A songwriting partnership since the 1990s, Johnny Irion once fronted 90s rockers Queen Sarah Saturday while Stinson’s been sideman to the likes of Lucinda Williams and Christina Aguilera. Some years back, the pair worked together in a band generally known as the Space Heaters, but never recorded anything. Then, in 2011, their friend Andy Butler-Jones of progrock outfit Big Elf passed, having gifted the duo many of his songs. Fast forward to today and, the two getting back together, that music has been dusted down and revisited with eleven tracks, five written by their late bandmate, now making their appearance on this belated duo debut, reworked in Irion’s studio, with contributions from members of Chatham County Line, Social Distortion, and Butler-Jones’ longtime associate Damon Fox and released, bizarrely, by the famed pencil-making company.
It kicks off in swaggering style with the country rocking ‘The Bottle And Me’, basically either a love song to booze or a dark snapshot of alcoholism depending on how you view lines like:
When the boss says dig I say how deep?
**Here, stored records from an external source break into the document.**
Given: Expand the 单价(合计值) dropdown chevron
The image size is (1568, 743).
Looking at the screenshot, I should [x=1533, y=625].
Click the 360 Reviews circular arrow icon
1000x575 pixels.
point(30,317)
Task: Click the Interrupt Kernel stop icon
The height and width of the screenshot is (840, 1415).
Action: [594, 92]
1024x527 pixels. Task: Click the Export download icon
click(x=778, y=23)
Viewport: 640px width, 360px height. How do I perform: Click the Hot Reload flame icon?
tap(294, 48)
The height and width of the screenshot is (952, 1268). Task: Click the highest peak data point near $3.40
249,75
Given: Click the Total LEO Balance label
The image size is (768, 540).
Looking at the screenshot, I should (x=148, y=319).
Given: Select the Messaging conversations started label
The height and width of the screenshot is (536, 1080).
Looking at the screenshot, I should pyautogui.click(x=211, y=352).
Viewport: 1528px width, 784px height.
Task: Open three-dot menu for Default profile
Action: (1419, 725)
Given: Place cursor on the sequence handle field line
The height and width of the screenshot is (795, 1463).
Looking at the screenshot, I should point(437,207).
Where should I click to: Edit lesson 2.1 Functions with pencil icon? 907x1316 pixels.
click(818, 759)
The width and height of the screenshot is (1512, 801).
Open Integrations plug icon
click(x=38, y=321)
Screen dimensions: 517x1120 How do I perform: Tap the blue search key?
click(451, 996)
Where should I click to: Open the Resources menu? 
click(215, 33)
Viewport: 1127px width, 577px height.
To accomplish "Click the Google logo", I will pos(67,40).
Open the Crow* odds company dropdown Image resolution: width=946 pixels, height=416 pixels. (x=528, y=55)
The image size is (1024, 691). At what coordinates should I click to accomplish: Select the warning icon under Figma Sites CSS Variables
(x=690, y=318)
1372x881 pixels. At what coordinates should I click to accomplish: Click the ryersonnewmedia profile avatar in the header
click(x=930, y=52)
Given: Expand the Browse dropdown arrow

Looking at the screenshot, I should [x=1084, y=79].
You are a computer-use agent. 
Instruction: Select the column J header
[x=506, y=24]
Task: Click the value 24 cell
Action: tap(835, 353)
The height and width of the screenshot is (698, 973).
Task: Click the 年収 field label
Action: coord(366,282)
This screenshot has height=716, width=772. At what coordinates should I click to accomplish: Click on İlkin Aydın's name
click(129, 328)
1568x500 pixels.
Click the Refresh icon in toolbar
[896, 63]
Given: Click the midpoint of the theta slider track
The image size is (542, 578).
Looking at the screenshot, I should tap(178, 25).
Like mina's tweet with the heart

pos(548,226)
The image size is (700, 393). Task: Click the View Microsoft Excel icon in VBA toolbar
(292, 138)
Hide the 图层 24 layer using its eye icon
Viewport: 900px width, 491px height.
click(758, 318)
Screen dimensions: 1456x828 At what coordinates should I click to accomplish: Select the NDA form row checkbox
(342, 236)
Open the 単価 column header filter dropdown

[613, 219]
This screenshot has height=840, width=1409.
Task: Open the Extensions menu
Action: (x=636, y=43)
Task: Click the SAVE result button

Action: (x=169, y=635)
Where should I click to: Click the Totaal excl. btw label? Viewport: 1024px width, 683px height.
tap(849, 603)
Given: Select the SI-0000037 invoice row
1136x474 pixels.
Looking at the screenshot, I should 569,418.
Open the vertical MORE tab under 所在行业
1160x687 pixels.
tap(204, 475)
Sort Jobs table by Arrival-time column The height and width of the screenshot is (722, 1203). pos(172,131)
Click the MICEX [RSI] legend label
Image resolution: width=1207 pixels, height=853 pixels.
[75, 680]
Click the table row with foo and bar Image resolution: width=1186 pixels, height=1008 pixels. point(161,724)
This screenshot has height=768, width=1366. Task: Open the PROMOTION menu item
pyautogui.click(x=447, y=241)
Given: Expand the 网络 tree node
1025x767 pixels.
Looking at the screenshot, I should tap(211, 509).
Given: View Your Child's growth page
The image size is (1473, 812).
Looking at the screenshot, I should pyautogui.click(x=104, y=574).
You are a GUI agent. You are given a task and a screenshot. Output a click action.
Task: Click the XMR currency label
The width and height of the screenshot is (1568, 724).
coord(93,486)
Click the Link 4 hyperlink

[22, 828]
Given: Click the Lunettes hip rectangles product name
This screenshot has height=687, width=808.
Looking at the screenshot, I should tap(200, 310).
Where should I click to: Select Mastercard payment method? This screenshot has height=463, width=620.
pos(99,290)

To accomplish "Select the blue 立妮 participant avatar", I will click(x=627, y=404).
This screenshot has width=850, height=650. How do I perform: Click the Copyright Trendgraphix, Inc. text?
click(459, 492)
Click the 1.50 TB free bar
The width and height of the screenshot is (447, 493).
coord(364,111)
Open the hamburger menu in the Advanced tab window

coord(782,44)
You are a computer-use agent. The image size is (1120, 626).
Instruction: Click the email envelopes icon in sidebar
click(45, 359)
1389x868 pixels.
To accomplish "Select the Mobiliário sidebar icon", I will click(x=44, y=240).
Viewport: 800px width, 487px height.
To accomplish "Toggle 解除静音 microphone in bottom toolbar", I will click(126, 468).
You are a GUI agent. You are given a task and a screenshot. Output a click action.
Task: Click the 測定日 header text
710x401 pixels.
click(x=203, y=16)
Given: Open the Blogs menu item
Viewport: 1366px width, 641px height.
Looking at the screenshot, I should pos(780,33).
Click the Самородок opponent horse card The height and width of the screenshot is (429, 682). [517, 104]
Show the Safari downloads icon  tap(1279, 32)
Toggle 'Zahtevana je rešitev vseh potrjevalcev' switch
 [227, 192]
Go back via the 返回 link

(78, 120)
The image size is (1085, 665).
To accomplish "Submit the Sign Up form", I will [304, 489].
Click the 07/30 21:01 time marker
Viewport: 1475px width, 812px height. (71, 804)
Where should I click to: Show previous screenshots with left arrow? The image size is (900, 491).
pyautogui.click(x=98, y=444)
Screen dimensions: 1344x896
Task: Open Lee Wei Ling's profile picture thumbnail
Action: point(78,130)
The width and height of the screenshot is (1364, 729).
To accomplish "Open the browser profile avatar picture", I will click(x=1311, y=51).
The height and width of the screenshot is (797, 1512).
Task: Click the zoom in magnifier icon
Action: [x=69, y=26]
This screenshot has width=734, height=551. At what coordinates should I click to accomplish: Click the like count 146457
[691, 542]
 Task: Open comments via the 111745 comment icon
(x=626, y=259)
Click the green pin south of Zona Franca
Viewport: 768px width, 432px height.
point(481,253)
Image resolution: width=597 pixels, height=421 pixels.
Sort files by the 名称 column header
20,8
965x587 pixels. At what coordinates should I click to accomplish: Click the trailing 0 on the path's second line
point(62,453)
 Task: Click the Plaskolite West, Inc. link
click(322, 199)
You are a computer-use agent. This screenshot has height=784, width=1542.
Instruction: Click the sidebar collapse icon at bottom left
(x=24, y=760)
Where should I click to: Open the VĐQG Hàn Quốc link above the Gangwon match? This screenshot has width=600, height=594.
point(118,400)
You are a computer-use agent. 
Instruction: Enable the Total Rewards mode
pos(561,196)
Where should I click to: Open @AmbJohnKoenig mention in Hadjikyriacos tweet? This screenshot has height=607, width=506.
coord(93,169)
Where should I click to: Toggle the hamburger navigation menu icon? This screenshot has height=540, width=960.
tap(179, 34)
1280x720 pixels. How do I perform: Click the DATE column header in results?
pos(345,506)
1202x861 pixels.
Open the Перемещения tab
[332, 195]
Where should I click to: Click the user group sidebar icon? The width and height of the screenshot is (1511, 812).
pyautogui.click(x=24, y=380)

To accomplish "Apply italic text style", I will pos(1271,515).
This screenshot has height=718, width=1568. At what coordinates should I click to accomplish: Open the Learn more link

Long as he don’t come between the bottle and me.
Things get slower and slightly psychedelic blues for the wah wah guitar groove of the on the way to the bottom ‘Working My Way Down’, another Butler-Jones number that keeps the booze imagery going with
I painted your image on the barstool next to mine Where I spend most every day You drink the water and I’ll drink the wine Til this honky tonk becomes a cabaret And though my prospects were growing cold I staked my claim out on fool’s gold
The vocals echoey and the guitars distorted and twansgsome, Irion’s ‘Ponderosa Pine’ is more upbeat with traces of Neil Young to the whine to its coming back to you love song:
I left you on the Middle Fork, you didn’t want to go Your roots are on the riverbanks way back in Idaho I’m gonna come and find you, I can’t get you off my mind Honey you’re sweet as a Ponderosa Pine
The guitar sound gets throatier and the mood swampier with the slow swaying ‘Only Friend I Ever Had’, another Butler-Jones number about booze bonding
And now I’m hollow inside and we’ve said our goodbyes One of us should go But it’s closing time and I’m so far out of line With the only friend I ever had
The vibe stays gnarly and rocky with ‘Cosmic Candy’ and its Velvet Underground tinged sketch of some femme fatale who could easily be kin to the woman of the same name who took a walk on the wild side
She was gonna have a show at the Dreamaway But the Becket police they sent her on her way She went kicking and streaming for all she could get From her sugar daddies on the internet
She got out of LA boy safe and sound For all her subscribers they love her to death Serving up that old time carney burlesque
The first two Stinson contributions come back to back, the first being moving on number ‘Taking No For An Answer’:
When the revenuer come looking for me Tell him check between the devil and the deep blue sea I done twenty years on a rusty blade Now he can kiss my ass and watch my taillights fade
Slurringly sung and underpinned by a syncopated electronic drum beat, the lyric namechecks Hank Snow (and indeed Jerry reed) but sports a melody reminiscent of Hank Thompson’s ‘Wild Side Of Life’. The other’s the harmonica wailing mind-tempo rocker ‘Brand New Love Song’ with its shades of 70s country pop to its cascading chords, piano lines and catchy chorus:
I got a brand new love song to sing for you And the worst thing about it, yeah the worst thing about it The worst thing about it is it’s true.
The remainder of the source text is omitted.